J’ai trouvé trace d’au moins 9 titres mettant en scène le personnage d’Henry Merville.
« Et Merville déclara… » est initialement paru sous la forme d’un fascicule de 64 pages dans la collection « Double-six » en 1948. Il est signé L. Hellais.
ET MERVILLE DÉCLARA…
Le commissaire Henri MERVILLE, féru de technologie, visite une usine spécialisée en matériel pour le cinéma et la radio en compagnie de M. Laffont, le propriétaire.
Tandis que les deux hommes discutent, un contremaître débarque, affolé, pour annoncer la mort du jeune ingénieur Nicklaus.
Il semble avoir succombé à une crise cardiaque.
Alors que Laffont décide de faire une chapelle ardente dans un des bureaux afin d’y déplacer le corps pour les ultimes hommages, MERVILLE l’interrompt dans son élan et prévient le Parquet pour qu’une enquête soit menée.
La police et le magistrat sont suivis par les journalistes qui s’empressent d’interroger le commissaire MERVILLE pour savoir s’il s’agit d’un décès de cause naturelle ou d’un meurtre.
Ce dernier, pour toute déclaration, se contente de leur donner rendez-vous le surlendemain pour leur livrer l’identité de l’assassin…
Alors que le commissaire Merville visite une usine d’appareils pour la radio et le cinéma en compagnie du directeur de l’usine Laffont, un des contremaîtres débarque affolé annonçant que Nicklaus, un jeune ingénieur de talent, vient de décéder brutalement.
Alors que Laffont veut rendre un dernier hommage à son ami mort, selon lui, d’un arrêt cardiaque, Merville demande de laisser le corps sans le toucher et va appeler le Parquet pour qu’une enquête soit menée.

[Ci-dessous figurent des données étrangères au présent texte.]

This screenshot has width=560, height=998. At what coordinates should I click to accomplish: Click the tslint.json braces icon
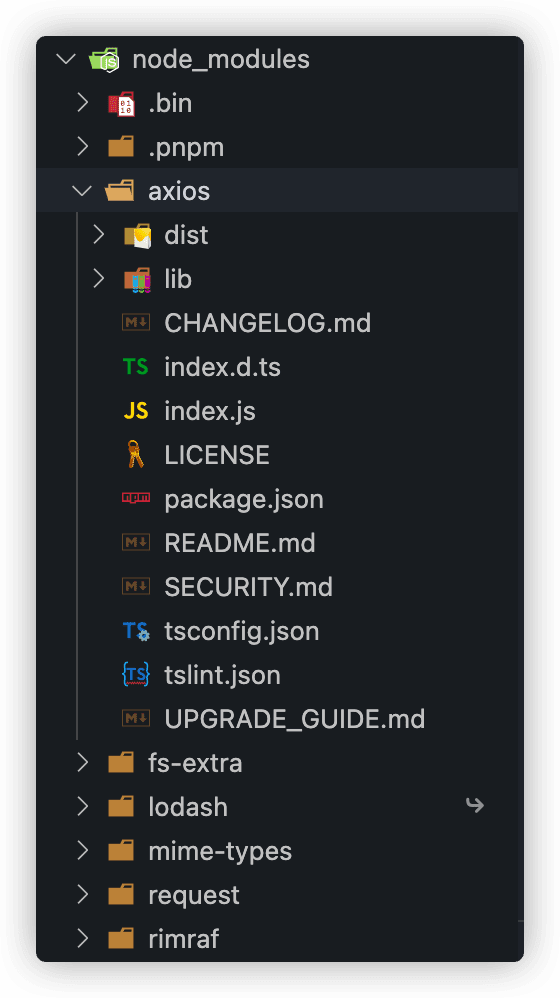tap(136, 675)
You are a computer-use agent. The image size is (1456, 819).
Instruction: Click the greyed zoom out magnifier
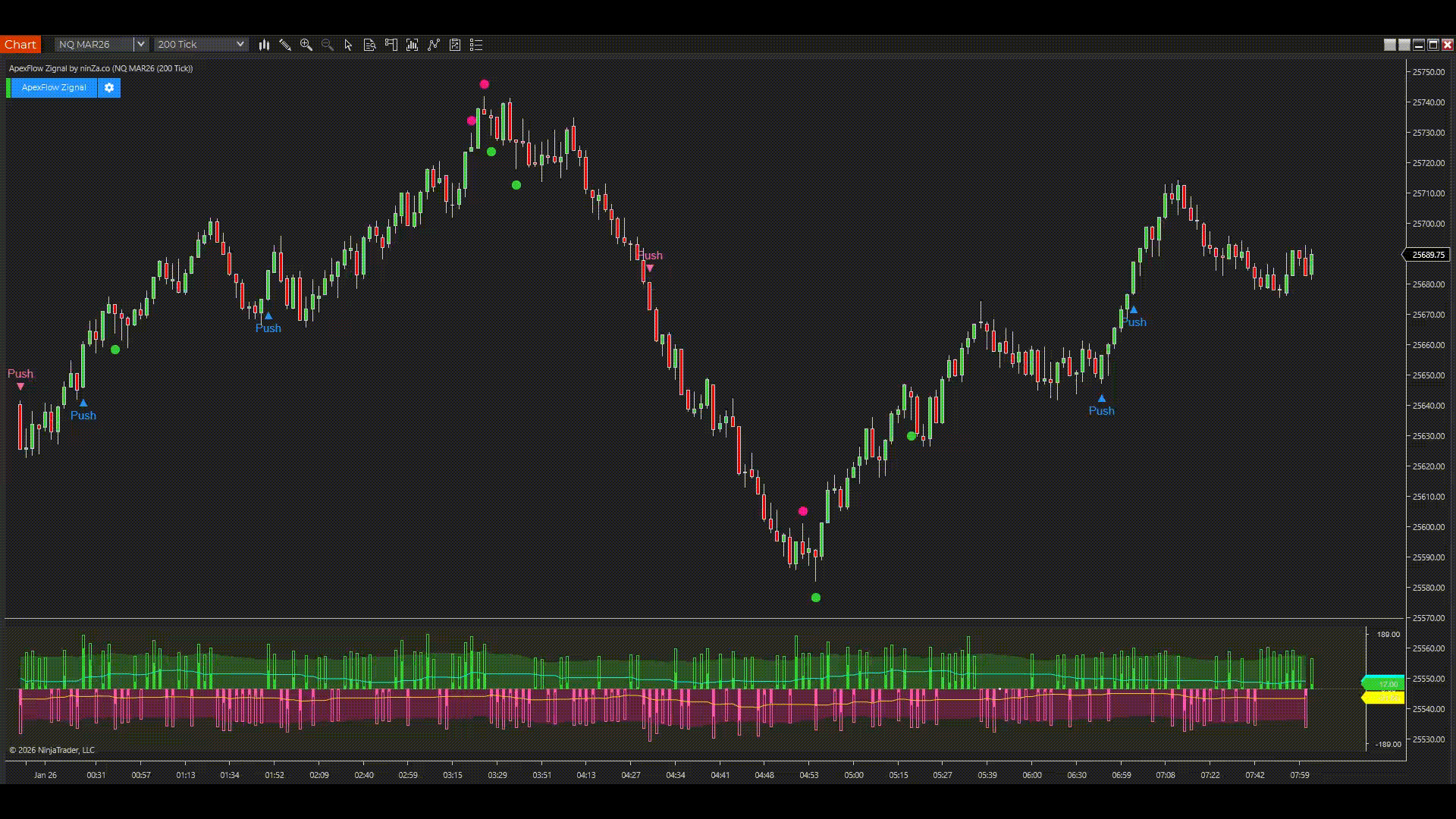coord(328,45)
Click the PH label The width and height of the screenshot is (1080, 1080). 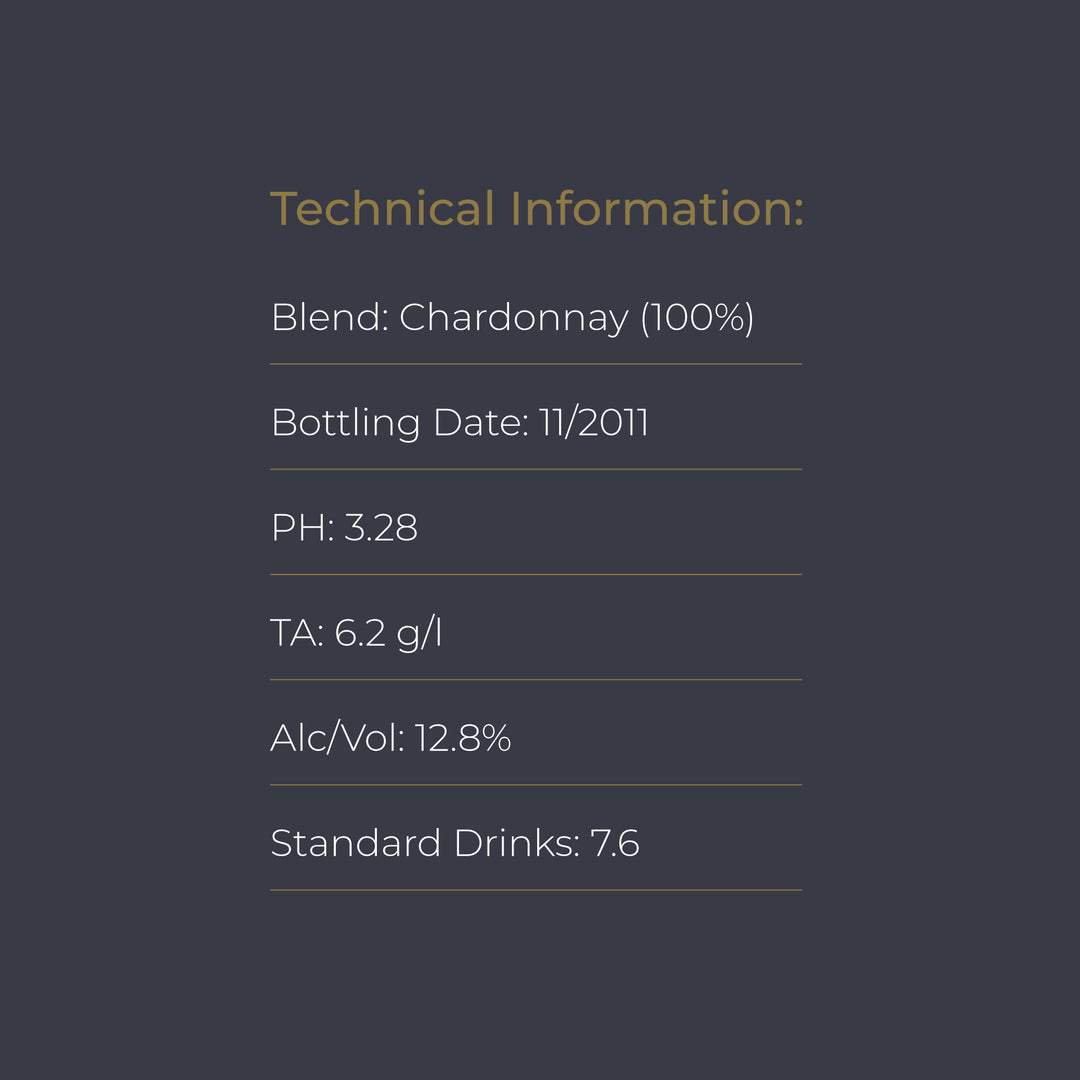click(x=302, y=528)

Avec l’appareil judiciaire débarquent les journalistes cherchant à savoir s’il y a meurtre.
Merville leur répond par l’affirmative, leur donnant rendez-vous le surlendemain sur place où il leur révélera le nom de l’assassin…
Que dire de ce récit policier ?
Déjà, qu’il est bien court pour un fascicule de 64 pages. À peine plus de 13 400 mots là où la plupart de ces fascicules proposent des textes de plus de 70 000 mots.
La seconde chose que l’on remarque est le changement de mentalité qui s’est opéré dans la Société (enfin, chez les plus civilisés) depuis la sortie de ce livre.
C’est un constat que l’on peut faire sur nombre de récits de l’époque, mais la plupart du temps, c’est fonction de la vision de la femme très archaïque, patriarcale et machiste ou, plus souvent à la vision de l’étranger qui sont toujours présentés très péjorativement et appelés de petits noms détestables que l’on n’utilise plus de nos jours.
Ici, ce n’est ni la femme ni l’étranger qui est tancé, mais l’homosexuel, présenté comme un déviant qui dégoûte le héros et qui est forcément coupable.
Mis à part cela, on notera également que le personnage principal est un petit peu plus étoffé que dans la plupart des fascicules de ce format, notamment à travers sa relation avec son épouse.
Le couple policier, auteur de romans policiers (car la femme est écrivain) n’est pas forcément nouveau dans la littérature populaire de l’époque puisqu’on peut le retrouver quelques années auparavant (1946) chez Yann Le Cœur et son commissaire Martial Le Venn et sa femme.
L’auteur, malgré quelques répétitions dont on se passerait volontiers (et qui auraient facilement pu être supprimées avec une petite relecture), parvient à instiller une certaine ambiance à travers une plume pas désagréable sans pour autant transcender la littérature, ni le genre, ni même le format.
On regrettera que l’intrigue soit si simple (pour ne pas dire simpliste) et que l’auteur, à travers l’attitude de son héros, dénonce le coupable dès les premières lignes et ce même avant que le crime ne soit commis. De même, la résolution du crime est trop simple même pour un fascicule de ce format.
Il est à noter que ce récit servira de base à une réécriture permettant d’allonger le texte pour lui permettre d’intégrer la collection « Le Verrou », sous la forme d’un roman de 100 pages intitulé « Rendez-vous à dix-neuf heures » et signé, cette fois-ci, Lydie Servan.
Au final, un récit policier qui a pour principal défaut sa vision rétrograde qui permet de démontrer l’évolution positive de la Société, mais qui a aussi des qualités comme des personnages mieux esquissés que d’ordinaire et une plume pas désagréable.